Washington State University freshman Emily Durr will have little time this summer between donning her goalie’s helmet and gear to compete in the national lacrosse championships and donning her sparkling crown and gown to compete in the International Junior Miss (IJM) pageant.
The lively and lovely 19-year-old from Tacoma is Washington’s reigning IJM teen queen and a fierce defensive player on WSU’s women’s club lacrosse team. Durr is also a an energetic champion for curing type 1 diabetes, and on May 6 she will lead a team in the JDRF “Walk for a Cure” at Cheney Stadium in Tacoma.

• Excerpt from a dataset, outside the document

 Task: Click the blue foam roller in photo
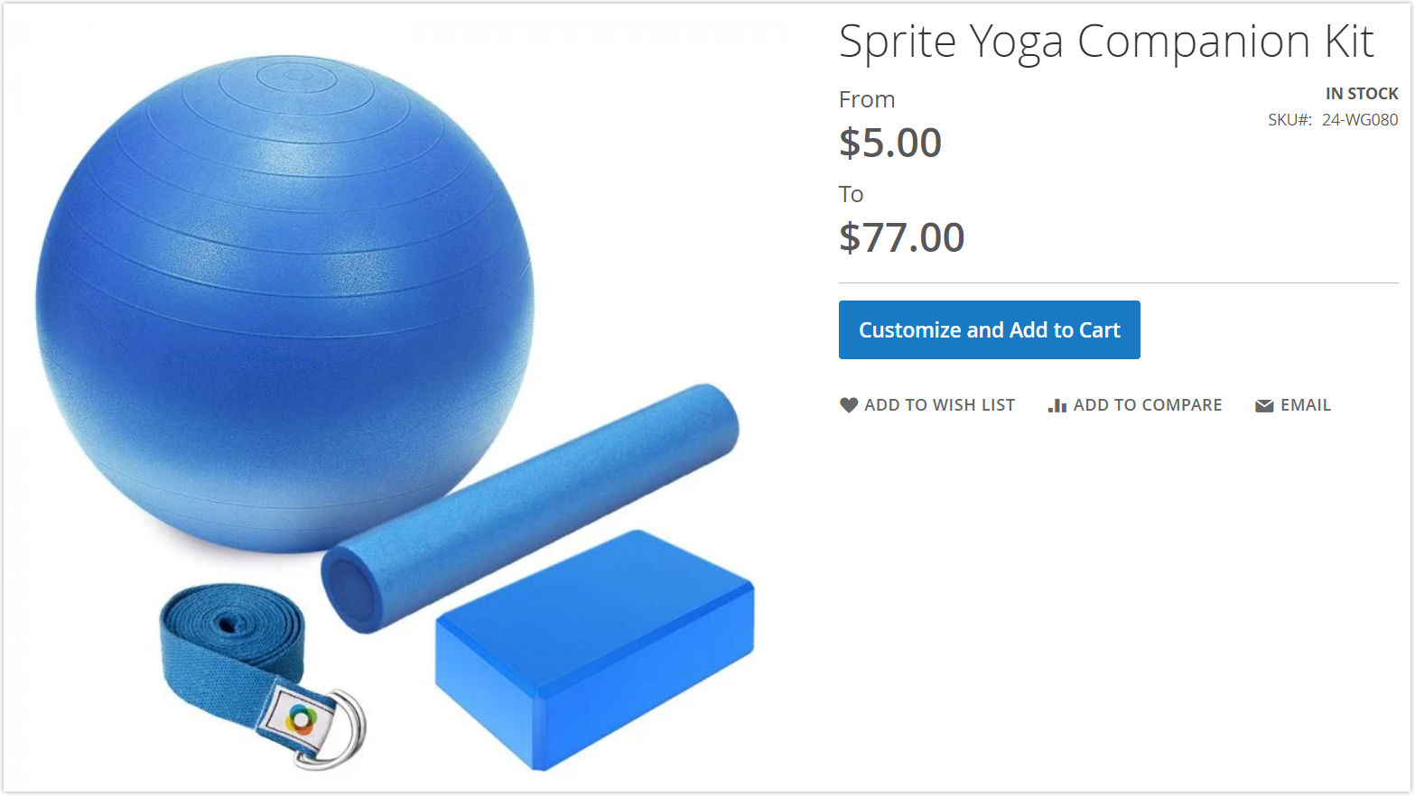[530, 508]
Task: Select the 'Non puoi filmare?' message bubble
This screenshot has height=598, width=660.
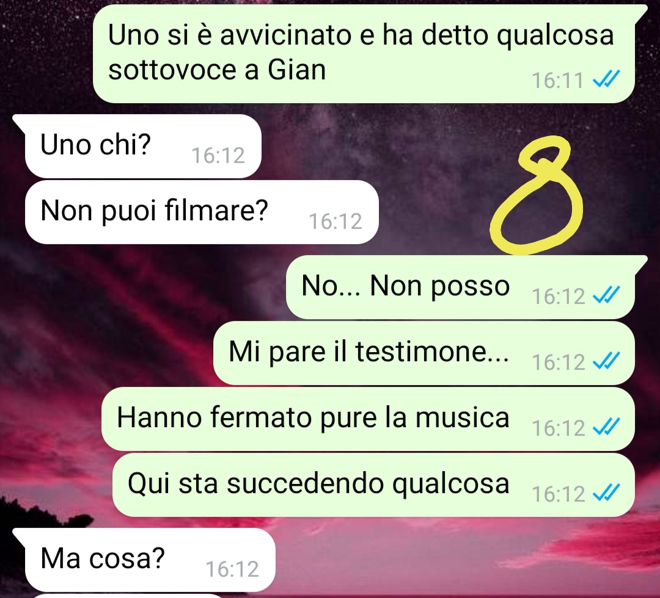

Last week, she spoke at an event in the Tri-Cities for the General Federation of Women’s Clubs, which is supporting her efforts to bring awareness and technological advancement to fight the disease.
“As a proud representative of Washington state, I am dedicated to serving my community in a number of different philanthropic outreaches,” Durr said. In her role with IJM, she makes appearances across the Pacific Northwest and endeavors to use her title to benefit society, encouraging her audiences “to share and take pride in being part of something bigger than oneself.”
While maintaining her busy schedule in athletics and civic service, Durr earned a 3.74 grade point average in her first college semester, putting her on the President’s Honor Roll. She hopes to earn degrees in psychology and criminal justice at WSU and eventually earn a graduate degree.
Durr is also an active member of Alpha Delta Pi Sorority, leading as a Big Diamond Sister, and has been nominated to the WSU chapter of the National Society of Collegiate Scholars for scholarship, leadership, and service.
Her parents, U.S. Army Command Sergeant Major (Ret.) Patrick Durr and WSU alumna Tami (Ragan) Durr, support their daughter’s varied interests, noting “she has no plan to slow down.”
After completing her university studies, Durr intends to enroll in the Federal Bureau of Investigation Academy to continue working to help others through law enforcement, her father said.
Meanwhile, she’s bent on reaching the IJM finals.
“As an international queen, the outreach can be life-changing,” she said. “I want to use my talents to help other young girls overcome their obstacles and gain self-confidence like I did just a few short months ago. This is a job and responsibility that I take very seriously and I intend to make my state of Washington as proud as any parent could be.”